Le ministre de l'Intérieur Rodrigo Hinzpeter a mis en cause un groupuscule mapuche radical, la Coordination Arauco Malleco (CAM), qui avait revendiqué ces jours-ci l'incendie, le 30 décembre, d'engins forestiers et d'un hélicoptère de lutte contre le feu appartenant à une firme d'Araucanie, la région de Carahue.

«La CAM revendique l'attentat contre un hélicoptère forestier et peu après, il y a beaucoup d'incendies. Au bout du compte, les choses commencent à s'emboîter», a déclaré M. Hinzpeter sur la chaîne TVN.

Sept pompiers professionnels, contractuels d'un groupe forestier privé, ont péri dans les flammes et deux ont été blessés, selon un bilan actualisé vendredi matin des autorités.

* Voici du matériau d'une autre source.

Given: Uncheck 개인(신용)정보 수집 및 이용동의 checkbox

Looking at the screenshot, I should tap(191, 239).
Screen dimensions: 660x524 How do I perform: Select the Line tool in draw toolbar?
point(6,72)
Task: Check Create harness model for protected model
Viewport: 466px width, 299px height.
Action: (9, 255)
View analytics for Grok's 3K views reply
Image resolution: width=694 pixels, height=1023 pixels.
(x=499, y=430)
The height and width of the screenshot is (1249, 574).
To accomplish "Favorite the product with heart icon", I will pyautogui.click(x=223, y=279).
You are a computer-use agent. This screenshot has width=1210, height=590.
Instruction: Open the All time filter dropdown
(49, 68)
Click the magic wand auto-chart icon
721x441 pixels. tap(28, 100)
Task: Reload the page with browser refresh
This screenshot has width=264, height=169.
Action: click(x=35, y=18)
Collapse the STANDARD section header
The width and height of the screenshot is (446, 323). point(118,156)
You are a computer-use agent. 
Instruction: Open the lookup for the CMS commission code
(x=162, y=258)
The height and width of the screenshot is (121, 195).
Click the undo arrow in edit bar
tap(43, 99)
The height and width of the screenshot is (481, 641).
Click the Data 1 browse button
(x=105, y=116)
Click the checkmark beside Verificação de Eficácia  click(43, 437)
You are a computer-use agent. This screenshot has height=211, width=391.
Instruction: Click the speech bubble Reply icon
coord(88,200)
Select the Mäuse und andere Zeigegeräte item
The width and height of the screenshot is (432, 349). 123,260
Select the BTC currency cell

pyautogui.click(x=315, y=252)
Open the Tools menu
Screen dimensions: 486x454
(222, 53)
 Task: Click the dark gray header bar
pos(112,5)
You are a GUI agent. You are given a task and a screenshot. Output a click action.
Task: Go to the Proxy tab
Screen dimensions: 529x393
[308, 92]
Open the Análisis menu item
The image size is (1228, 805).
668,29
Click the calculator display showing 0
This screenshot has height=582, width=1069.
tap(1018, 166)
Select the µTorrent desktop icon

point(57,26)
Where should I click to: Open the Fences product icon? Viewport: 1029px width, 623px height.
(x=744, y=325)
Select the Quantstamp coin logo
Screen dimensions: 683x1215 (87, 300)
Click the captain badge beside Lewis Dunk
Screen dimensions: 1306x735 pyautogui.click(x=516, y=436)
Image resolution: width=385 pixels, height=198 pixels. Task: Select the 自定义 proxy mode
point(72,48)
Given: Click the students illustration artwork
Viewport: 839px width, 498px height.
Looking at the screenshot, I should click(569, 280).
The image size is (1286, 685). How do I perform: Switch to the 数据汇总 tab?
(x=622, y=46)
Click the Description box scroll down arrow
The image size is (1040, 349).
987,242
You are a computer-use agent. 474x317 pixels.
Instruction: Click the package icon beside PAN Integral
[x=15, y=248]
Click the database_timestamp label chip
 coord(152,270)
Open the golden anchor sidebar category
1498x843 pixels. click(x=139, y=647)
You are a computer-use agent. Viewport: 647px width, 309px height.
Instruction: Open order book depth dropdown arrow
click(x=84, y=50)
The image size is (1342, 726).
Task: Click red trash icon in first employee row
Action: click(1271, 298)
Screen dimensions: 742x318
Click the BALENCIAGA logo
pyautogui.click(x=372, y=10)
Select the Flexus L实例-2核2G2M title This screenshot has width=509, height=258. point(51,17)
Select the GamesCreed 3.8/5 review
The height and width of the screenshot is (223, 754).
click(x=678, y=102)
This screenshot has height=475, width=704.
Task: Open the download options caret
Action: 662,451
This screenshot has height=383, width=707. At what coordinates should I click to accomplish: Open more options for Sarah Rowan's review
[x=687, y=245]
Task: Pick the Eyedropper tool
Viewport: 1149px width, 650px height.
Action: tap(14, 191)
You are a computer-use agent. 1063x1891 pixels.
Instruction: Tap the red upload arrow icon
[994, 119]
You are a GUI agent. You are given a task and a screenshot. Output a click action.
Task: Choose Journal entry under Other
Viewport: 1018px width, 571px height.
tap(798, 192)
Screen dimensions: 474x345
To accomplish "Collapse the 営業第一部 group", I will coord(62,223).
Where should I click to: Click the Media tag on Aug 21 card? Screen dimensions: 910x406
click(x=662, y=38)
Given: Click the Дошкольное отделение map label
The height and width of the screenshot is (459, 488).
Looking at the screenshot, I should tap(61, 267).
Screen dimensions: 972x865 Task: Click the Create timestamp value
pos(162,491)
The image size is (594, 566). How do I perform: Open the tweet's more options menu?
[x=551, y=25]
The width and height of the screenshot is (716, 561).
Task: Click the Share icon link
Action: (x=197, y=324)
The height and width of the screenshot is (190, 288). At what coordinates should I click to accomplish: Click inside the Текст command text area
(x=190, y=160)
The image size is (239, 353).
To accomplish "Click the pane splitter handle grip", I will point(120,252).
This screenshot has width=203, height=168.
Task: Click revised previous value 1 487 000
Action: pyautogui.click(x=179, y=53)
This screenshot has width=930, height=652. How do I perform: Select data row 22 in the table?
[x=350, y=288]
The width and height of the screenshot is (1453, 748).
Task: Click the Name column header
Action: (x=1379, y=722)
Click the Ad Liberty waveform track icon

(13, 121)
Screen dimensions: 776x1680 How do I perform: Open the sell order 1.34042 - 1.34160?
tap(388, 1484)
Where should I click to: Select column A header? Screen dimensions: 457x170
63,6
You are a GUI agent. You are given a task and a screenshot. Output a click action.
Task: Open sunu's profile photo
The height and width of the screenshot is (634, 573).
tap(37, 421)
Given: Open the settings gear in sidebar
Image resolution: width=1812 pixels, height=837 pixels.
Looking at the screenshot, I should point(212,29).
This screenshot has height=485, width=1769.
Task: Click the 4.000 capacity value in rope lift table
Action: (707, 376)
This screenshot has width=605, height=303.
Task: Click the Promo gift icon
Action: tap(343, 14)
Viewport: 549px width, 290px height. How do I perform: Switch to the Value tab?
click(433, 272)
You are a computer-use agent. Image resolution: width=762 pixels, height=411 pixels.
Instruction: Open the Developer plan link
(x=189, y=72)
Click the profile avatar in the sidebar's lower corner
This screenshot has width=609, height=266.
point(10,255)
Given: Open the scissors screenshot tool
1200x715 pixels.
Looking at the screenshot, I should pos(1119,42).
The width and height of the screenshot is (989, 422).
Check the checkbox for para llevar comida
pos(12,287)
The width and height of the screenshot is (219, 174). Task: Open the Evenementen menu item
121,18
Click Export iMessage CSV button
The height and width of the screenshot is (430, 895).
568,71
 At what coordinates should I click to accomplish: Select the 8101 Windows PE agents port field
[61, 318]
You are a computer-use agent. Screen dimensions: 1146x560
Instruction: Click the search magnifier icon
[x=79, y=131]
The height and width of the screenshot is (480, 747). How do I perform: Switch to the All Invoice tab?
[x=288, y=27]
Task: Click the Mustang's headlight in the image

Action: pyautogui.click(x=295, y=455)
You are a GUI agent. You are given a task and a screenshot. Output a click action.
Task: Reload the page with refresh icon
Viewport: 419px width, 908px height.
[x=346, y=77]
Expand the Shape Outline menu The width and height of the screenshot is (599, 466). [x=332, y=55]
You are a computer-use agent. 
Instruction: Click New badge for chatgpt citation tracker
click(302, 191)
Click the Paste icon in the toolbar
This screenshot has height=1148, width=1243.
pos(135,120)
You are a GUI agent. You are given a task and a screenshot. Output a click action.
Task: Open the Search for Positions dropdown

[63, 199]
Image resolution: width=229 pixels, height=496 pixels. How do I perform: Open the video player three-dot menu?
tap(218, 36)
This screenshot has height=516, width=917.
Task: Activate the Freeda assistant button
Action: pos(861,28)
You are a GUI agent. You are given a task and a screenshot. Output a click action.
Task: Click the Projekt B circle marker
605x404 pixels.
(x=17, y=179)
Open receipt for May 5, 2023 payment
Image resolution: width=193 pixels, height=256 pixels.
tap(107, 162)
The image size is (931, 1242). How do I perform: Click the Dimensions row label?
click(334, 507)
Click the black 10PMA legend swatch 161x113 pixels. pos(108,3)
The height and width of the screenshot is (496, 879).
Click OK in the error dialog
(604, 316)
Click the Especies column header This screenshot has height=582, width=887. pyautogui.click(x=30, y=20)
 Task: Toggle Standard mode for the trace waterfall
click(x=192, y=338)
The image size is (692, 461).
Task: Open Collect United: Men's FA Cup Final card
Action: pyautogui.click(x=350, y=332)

Hector Herrera, rescapé, a raconté comment il s'est trouvé en quelques minutes prisonnier des flammes avec ses collègues, après qu'une étincelle eût rallumé un foyer derrière eux.

«Quand j'ai voulu sortir, je ne pouvais plus, je me suis retourné et il y avait du feu de tous les côtés. La seule option était de sortir la gourde, me tremper et passer par-dessus le feu», a-t-il raconté à des médias locaux.

À Carahue, l'émotion était intense, notamment parmi les autorités convaincues du caractère intentionnel du feu.

«Ça n'a pas de nom, c'est un crime», a grondé le préfet d'Araucanie Andres Molina, tremblant de rage, les yeux rougis.

Paradoxalement, l'incendie de Carahue était l'un des moins importants (1300 hectares) des 19 encore actifs jeudi soir à travers le Chili, selon le dernier bilan du Bureau national des urgences. Dix-neuf autres feux étaient maîtrisés.

Plus de 1800 pompiers et militaires luttaient à l'échelle du pays contre les feux de forêt, qui ont consumé 56 000 hectares en une dizaine de jours.

Ces feux, fréquents en été dans le sud boisé, sont aggravés par la chaleur et la sécheresse cette saison, mais des départs de feu simultanés ont soulevé des soupçons «Nous sommes à une époque d'incendies de forêt, mais ce qui s'est passé n'est pas normal», a affirmé M. Hinzpeter.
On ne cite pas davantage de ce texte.